Problem requirements: Task for the records below: please retype exactly and only the lines from the first through the one with "Enable Disable Restoration Email checkbox", with every picture omitted.

Excerpts from a dataset:
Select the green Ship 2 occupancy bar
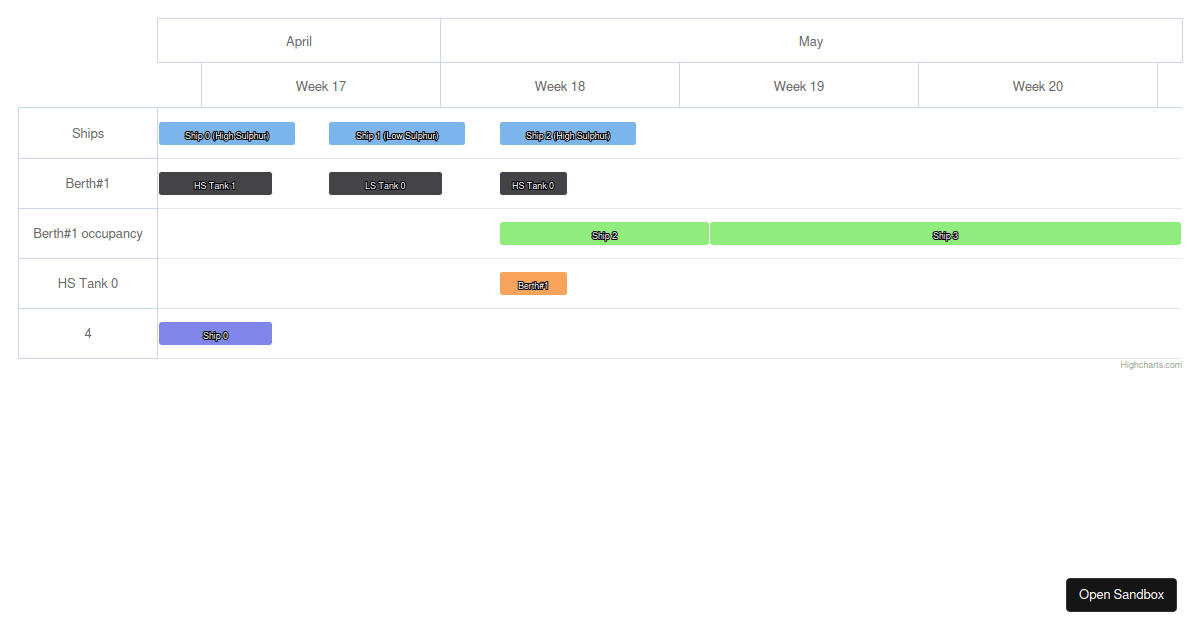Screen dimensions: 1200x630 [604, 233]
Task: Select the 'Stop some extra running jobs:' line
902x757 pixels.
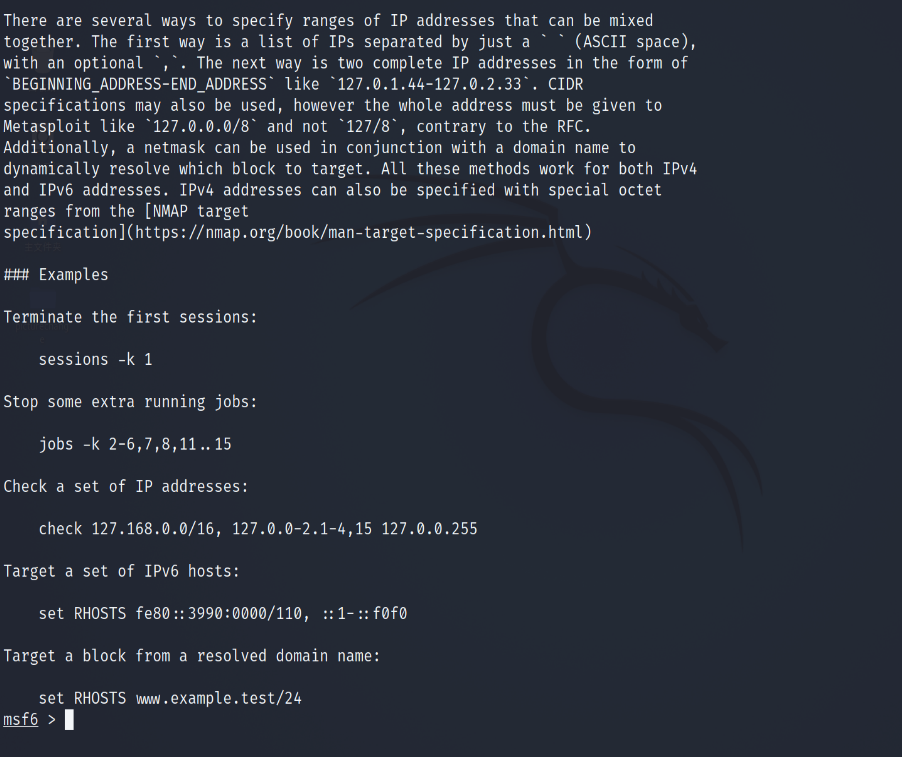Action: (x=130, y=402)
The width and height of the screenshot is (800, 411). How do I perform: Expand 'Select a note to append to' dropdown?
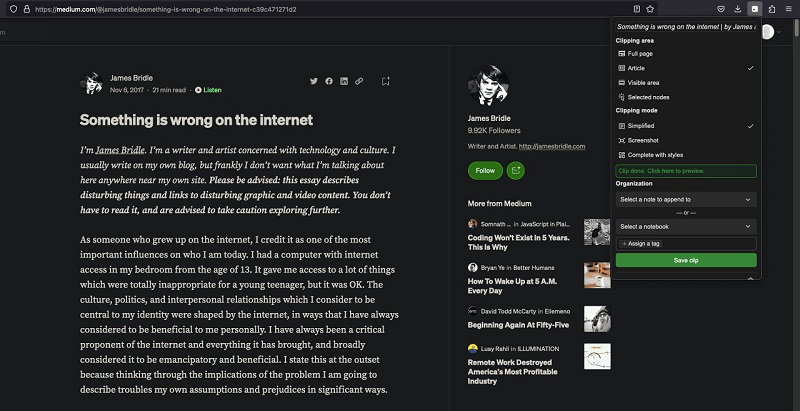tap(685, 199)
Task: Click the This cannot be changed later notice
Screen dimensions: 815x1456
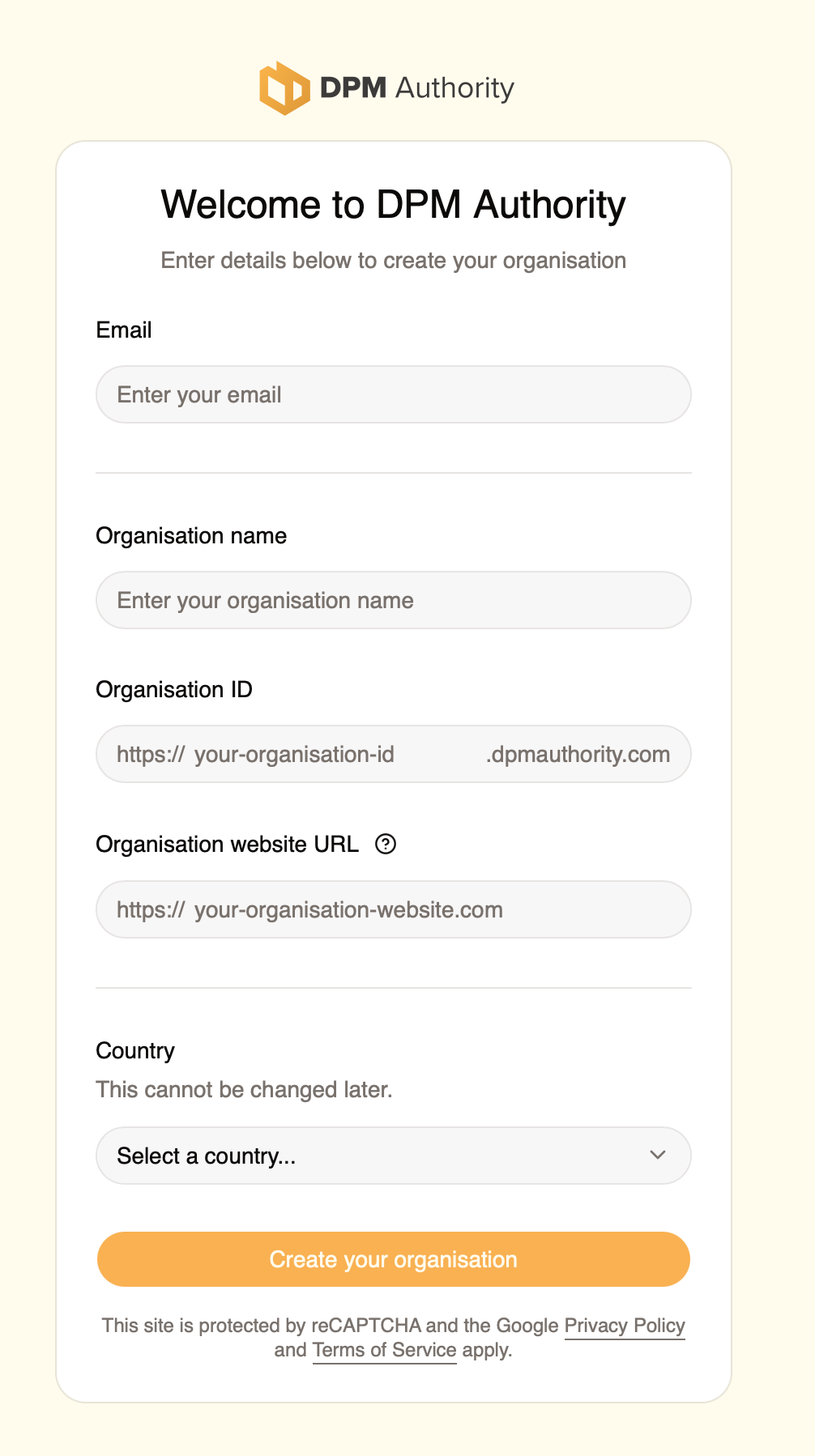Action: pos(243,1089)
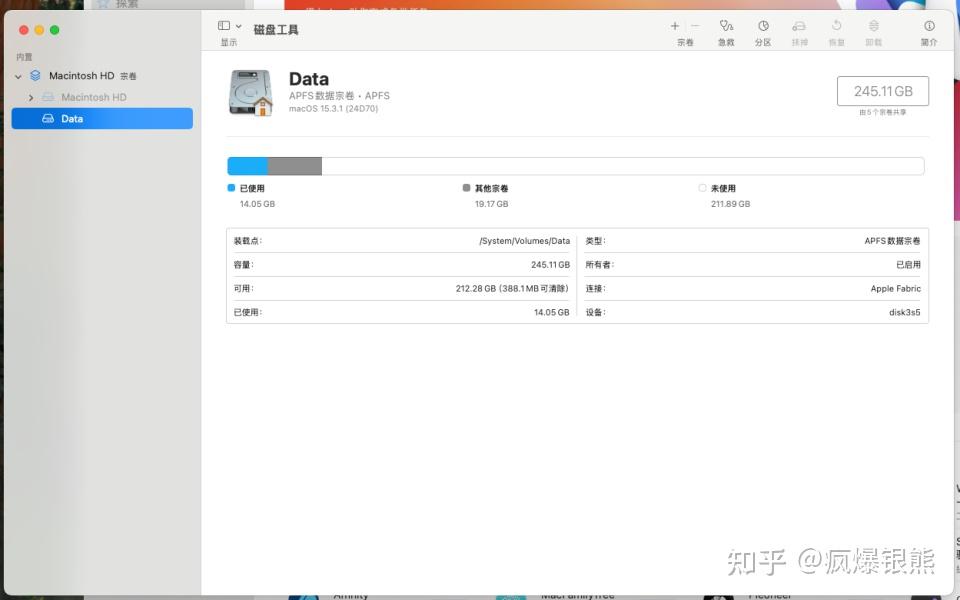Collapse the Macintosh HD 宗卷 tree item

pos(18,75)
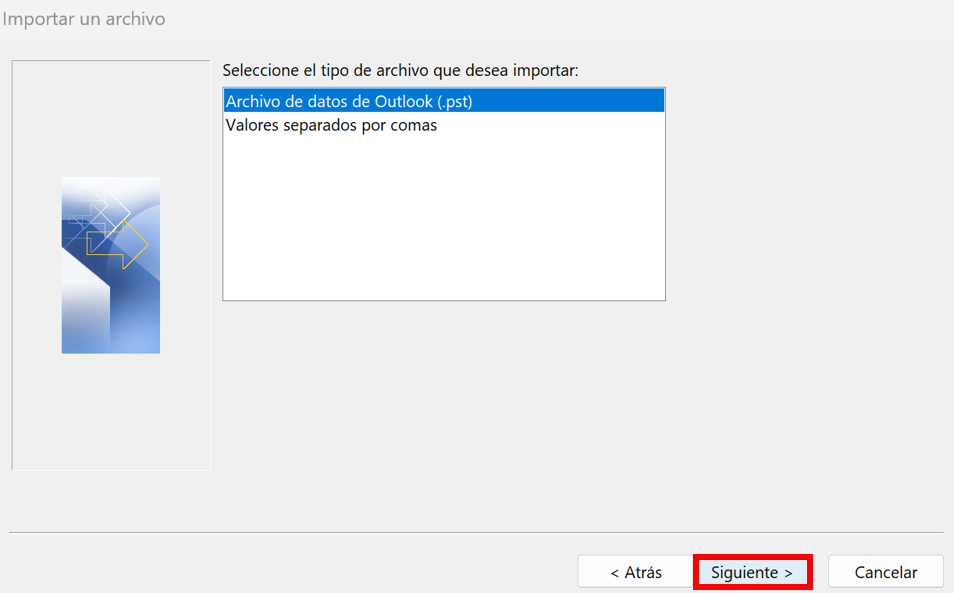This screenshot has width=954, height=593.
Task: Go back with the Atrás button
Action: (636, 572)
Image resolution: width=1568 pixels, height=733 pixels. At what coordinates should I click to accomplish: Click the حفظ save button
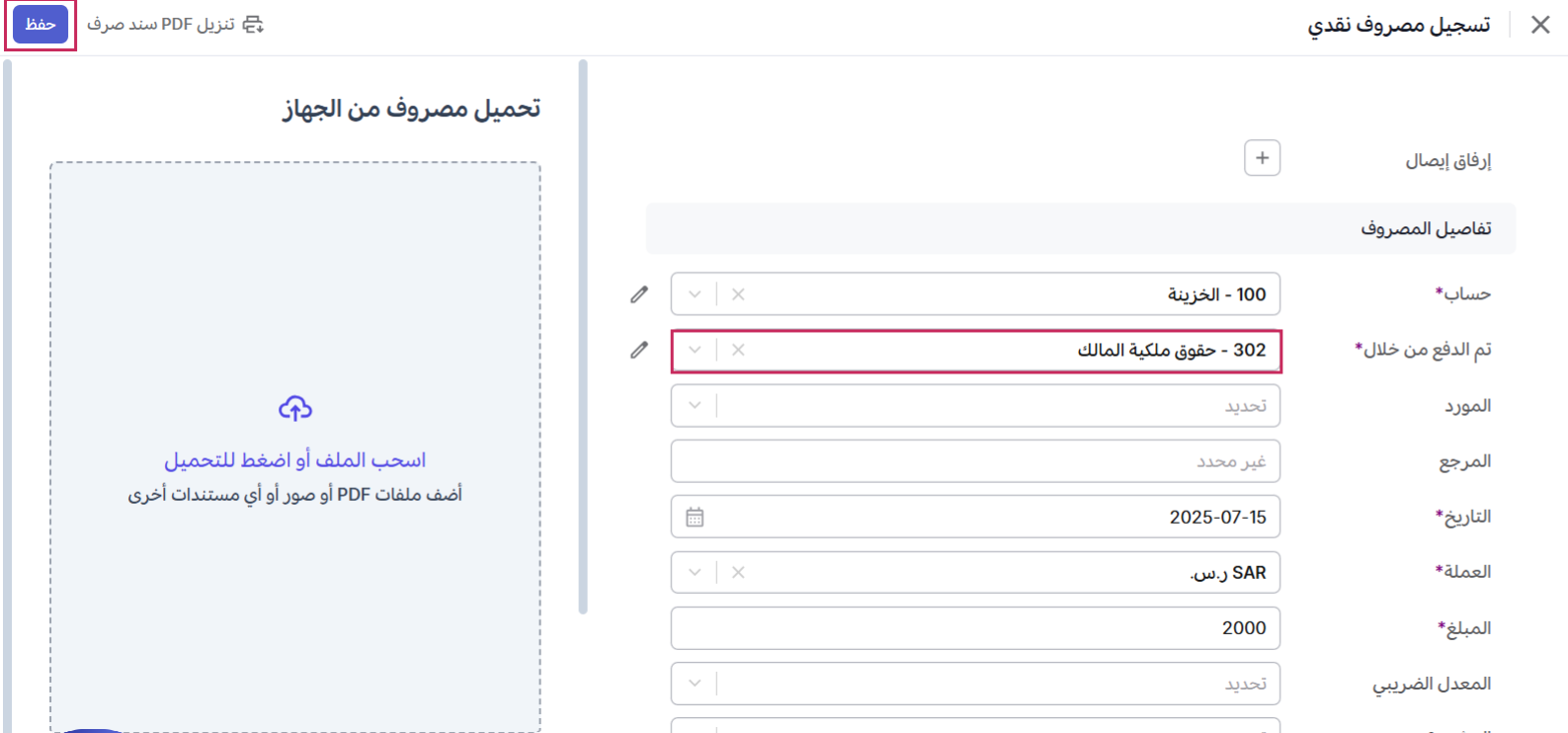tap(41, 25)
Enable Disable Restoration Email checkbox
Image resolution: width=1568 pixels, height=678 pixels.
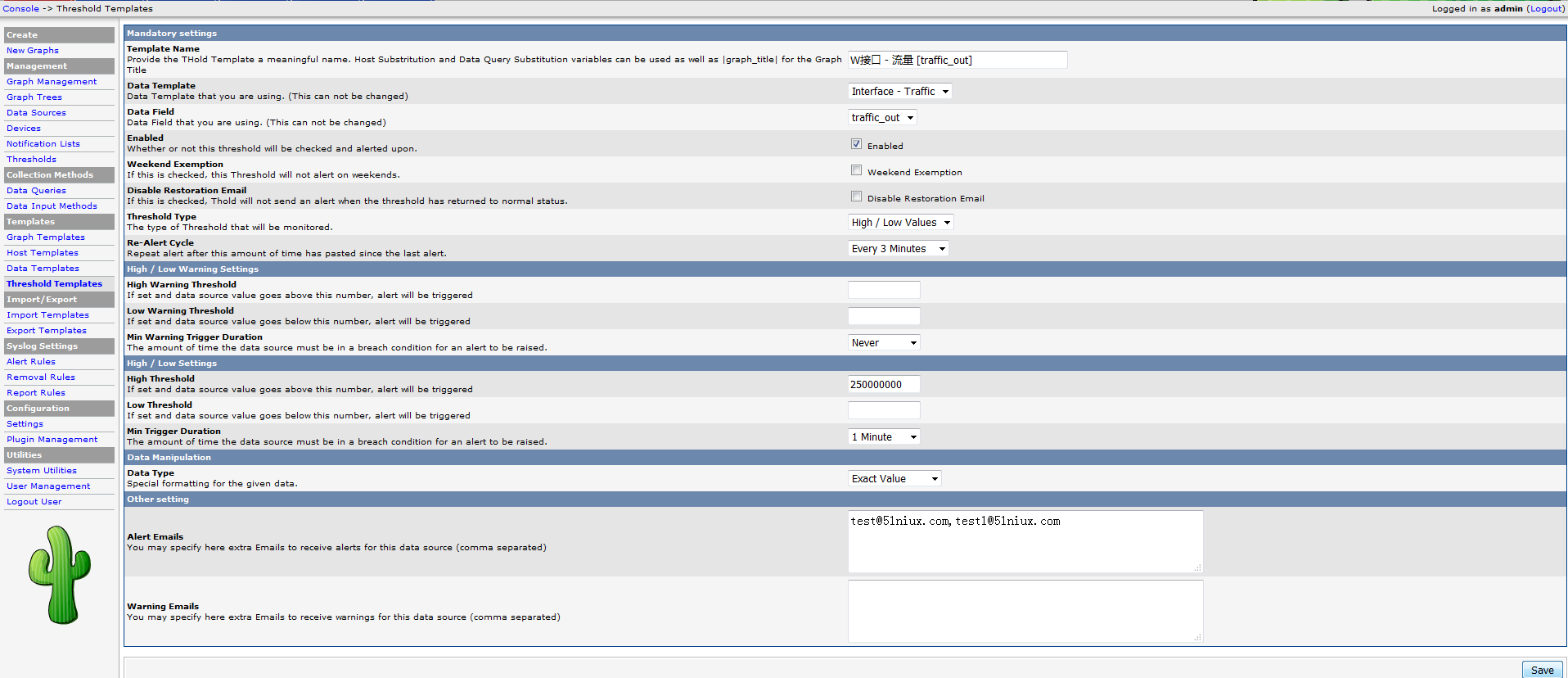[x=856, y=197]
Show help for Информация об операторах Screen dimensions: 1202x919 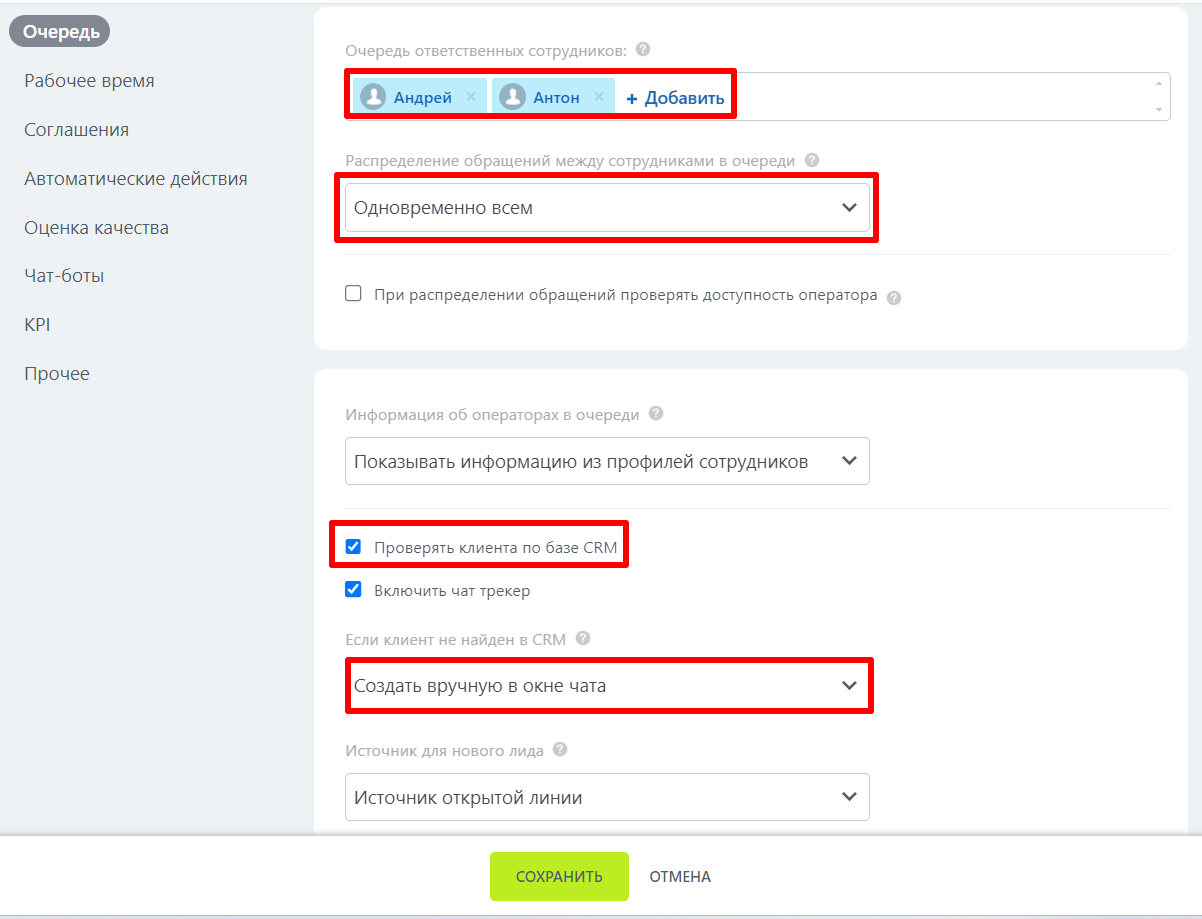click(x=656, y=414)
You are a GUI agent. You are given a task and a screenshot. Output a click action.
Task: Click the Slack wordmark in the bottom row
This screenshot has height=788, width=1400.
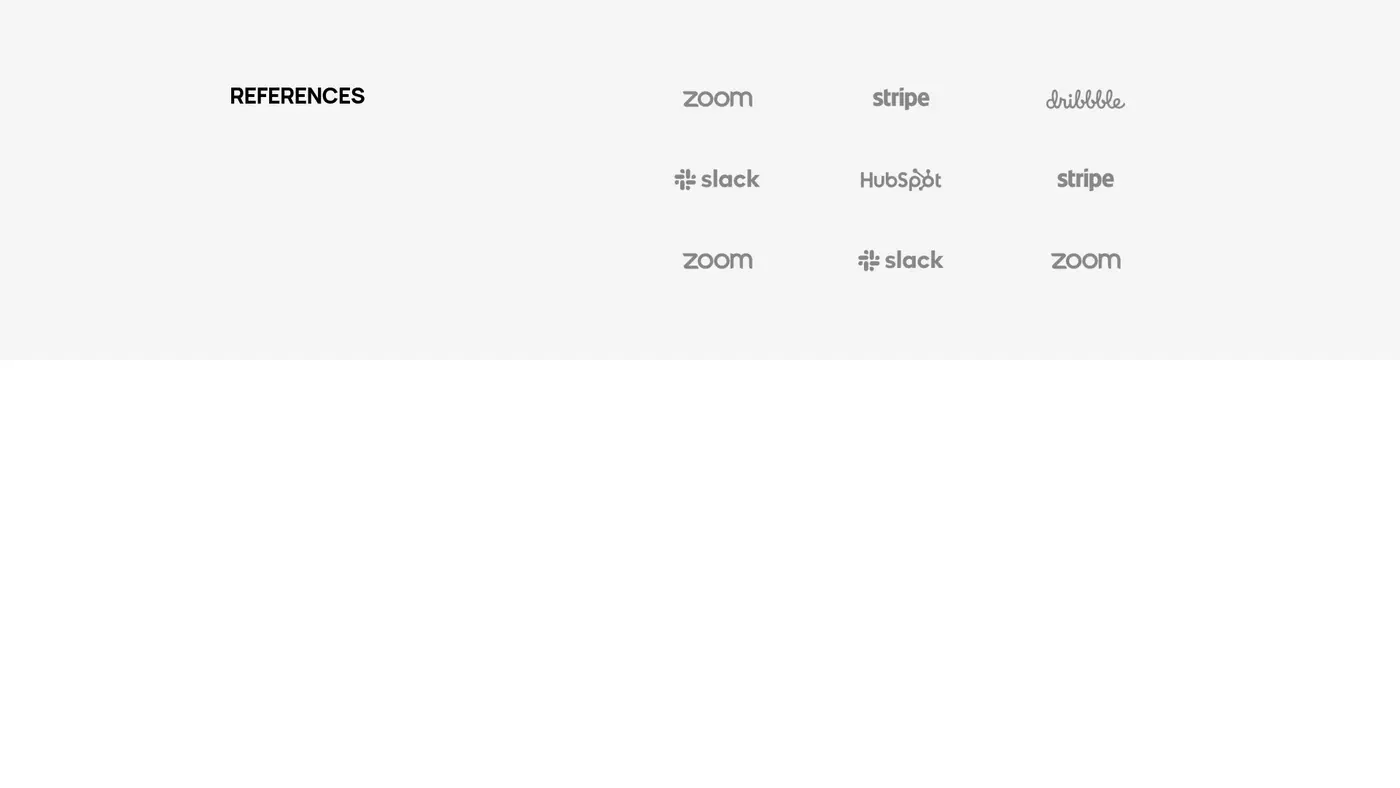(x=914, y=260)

Output for this task:
Select the green Ship 2 occupancy bar
Screen dimensions: 1200x630 [604, 233]
Task: Select the 'Stop some extra running jobs:' line
902x757 pixels.
Action: (x=130, y=402)
The width and height of the screenshot is (800, 411). How do I perform: Expand 'Select a note to append to' dropdown?
tap(685, 199)
Task: Click the This cannot be changed later notice
Screen dimensions: 815x1456
Action: pos(243,1089)
Collapse the Macintosh HD 宗卷 tree item

pos(18,75)
This screenshot has width=954, height=593.
Task: Go back with the Atrás button
Action: (636, 572)
Image resolution: width=1568 pixels, height=733 pixels. At what coordinates should I click to accomplish: Click the حفظ save button
tap(41, 25)
Enable Disable Restoration Email checkbox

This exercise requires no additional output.